The prosecutors are seeking to throw out the lower court’s order that concluded defense lawyers had shown reasonable grounds for holding a hearing over whether Dixon is psychologically fit.
Dixon’s lawyers have said their client erroneously believes he will be executed because police at Northern Arizona University wrongfully arrested him in a previous case — a 1985 attack on a 21-year-old student. His attorneys concede he was in fact lawfully arrested then by Flagstaff police.
Dixon was sentenced to life sentences in that case for sexual assault and other convictions. DNA samples taken while he was in prison later linked him to Bowdoin’s killing, which at that point had been unsolved.
His attorneys say Dixon’s inability to distinguish between reality and fantasy in the case involving the NAU student had started to spill into the case over Bowdoin’s killing.
Dixon had fired his attorney in the case involving Bowdoin’s death under an irrational belief that the DNA evidence wasn’t admissible in the murder case because he erroneously believes the NAU Police Department wasn’t a legal entity when it arrested him on the sexual assault charges, his current lawyers have said.
Prosecutors told the state Supreme Court that even though Dixon’s attorneys argued their client’s focus on the 1985 sexual assault conviction shows he was incompetent to decline his right to a lawyer, the courts in rulings after his murder verdict “found that Dixon’s focus on that legal challenge, though untenable, did not demonstrate a lack of competence.” Eric Zuckerman, one of Dixon’s attorneys, said in a statement: “The state’s attempt to overturn the lower court’s proper decision to grant a competency hearing to Clarence Dixon, who has a history of schizophrenia and previous findings of legal incompetency, undermines the legal process that will determine whether executing him would violate the Constitution.”
Dixon’s attorneys say putting Dixon to death would violate protections against executing people who are mentally incompetent. They cited a psychiatrist’s conclusion that their client lacks a rational understanding of the reasons for his execution.
Prosecutors said Dixon’s legal theory isn’t legally viable, but argued that his attempts to undo his murder conviction show he has a rational understanding of why the state is seeking his execution.
Defense attorneys say Dixon has been diagnosed with paranoid schizophrenia on multiple occasions, has regularly experienced hallucinations over the past 30 years and was found “not guilty by reason of insanity” in a 1977 assault case in which the verdict was delivered by then-Maricopa County Superior Court Judge Sandra Day O’Connor, nearly four years before her appointment to the U.S. Supreme Court. Bowdoin was killed two days after the verdict, according to court records.
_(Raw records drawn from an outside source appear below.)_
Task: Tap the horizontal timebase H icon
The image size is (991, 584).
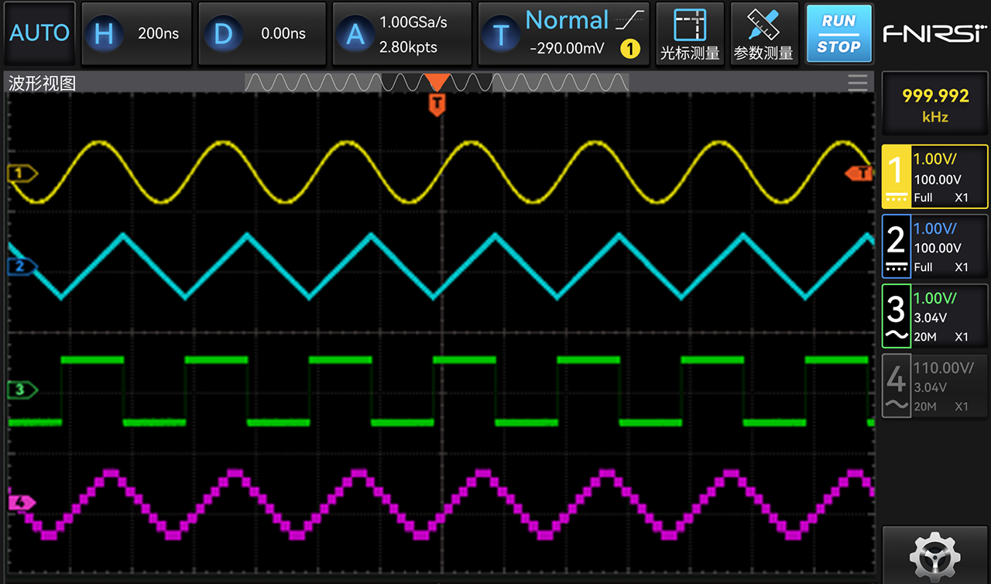Action: click(104, 33)
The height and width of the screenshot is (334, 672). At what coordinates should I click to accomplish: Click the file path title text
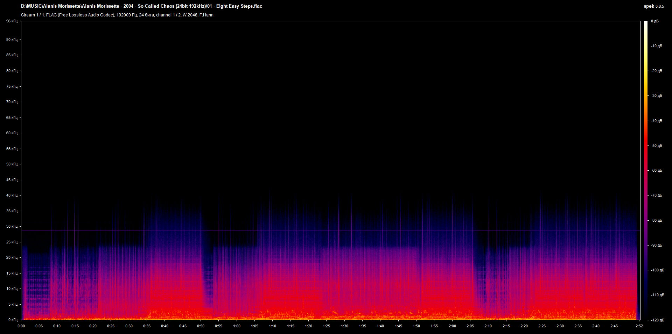(x=141, y=6)
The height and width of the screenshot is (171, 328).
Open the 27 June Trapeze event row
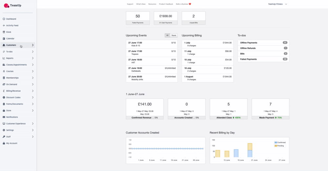tap(152, 52)
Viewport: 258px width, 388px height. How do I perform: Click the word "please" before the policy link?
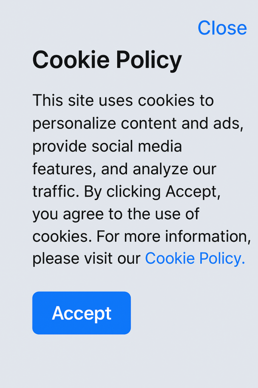click(56, 259)
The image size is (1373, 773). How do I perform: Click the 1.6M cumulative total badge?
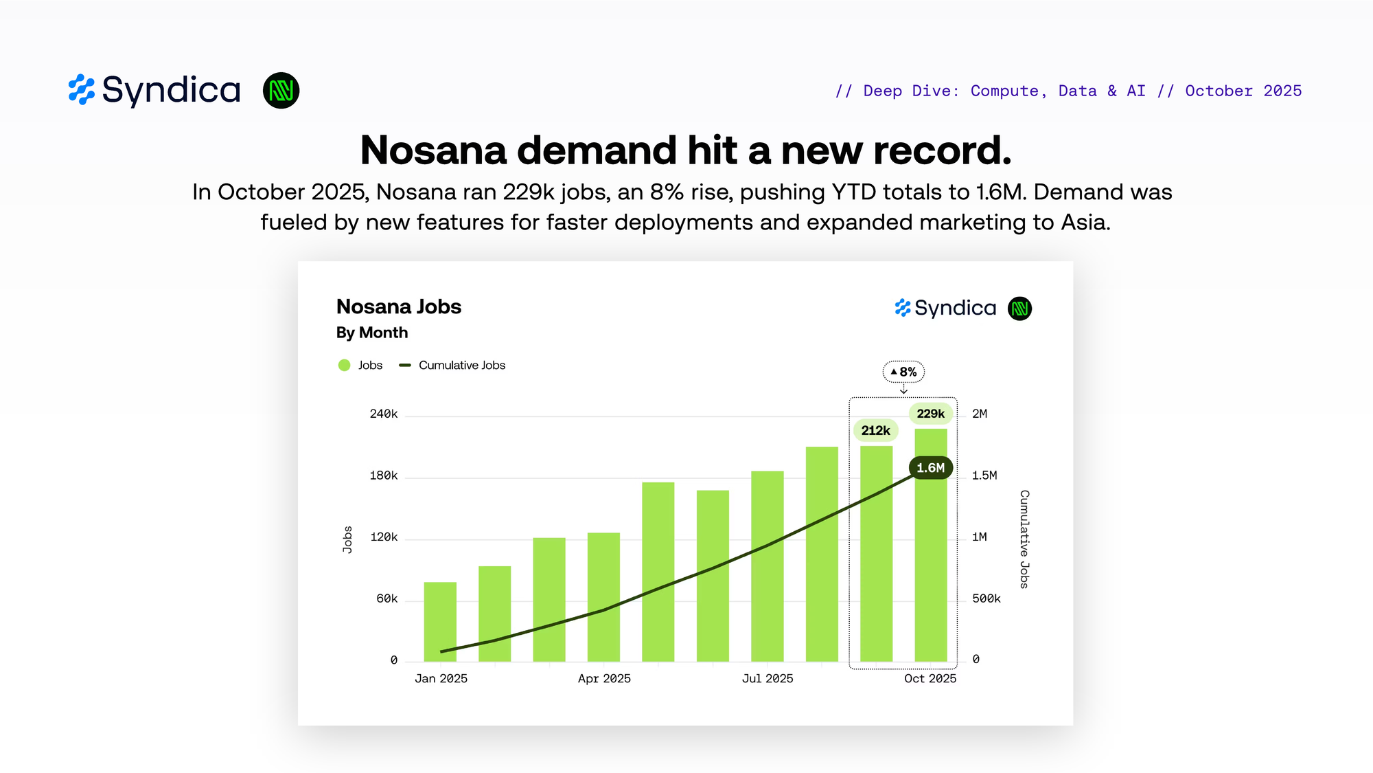coord(930,468)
Authorities have said the 21-year-old Bowdoin, who was found dead in her apartment, had been raped, stabbed and strangled. Dixon had been charged with raping Bowdoin, but the charge was later dropped on statute-of-limitation grounds. He was convicted, though, in her death.
The last time Arizona used the death penalty was in July 2014, when Joseph Wood was given 15 doses of a two-drug combination over two hours in an execution that his lawyers said was botched.
States, including Arizona, have struggled to buy execution drugs in recent years after U.S. and European pharmaceutical companies began blocking the use of their products in lethal injections. Last year, Arizona corrections officials revealed that they had finally obtained a lethal injection drug and were ready to resume executions.
In addition to asking the Pinal County court for a mental fitness proceeding, lawyers for Dixon have filed two other lawsuits over the past week.
In one lawsuit, they asked a court to bar the Arizona Board of Executive Clemency from holding his April 28 clemency hearing, arguing the makeup of the board violates a state law limiting the number of people from the same profession from serving on the board. Three of the board’s four current members are retired law enforcement professionals, the lawsuit said.
Dixon’s lawyers also filed a federal lawsuit protesting several conditions of his confinement since the execution warrant was issued and he was moved to another cell where he is observed around the clock and has limited access to personal property.
As of Friday afternoon, no hearings had been scheduled in either lawsuit.
Arizona has 112 prisoners on death row.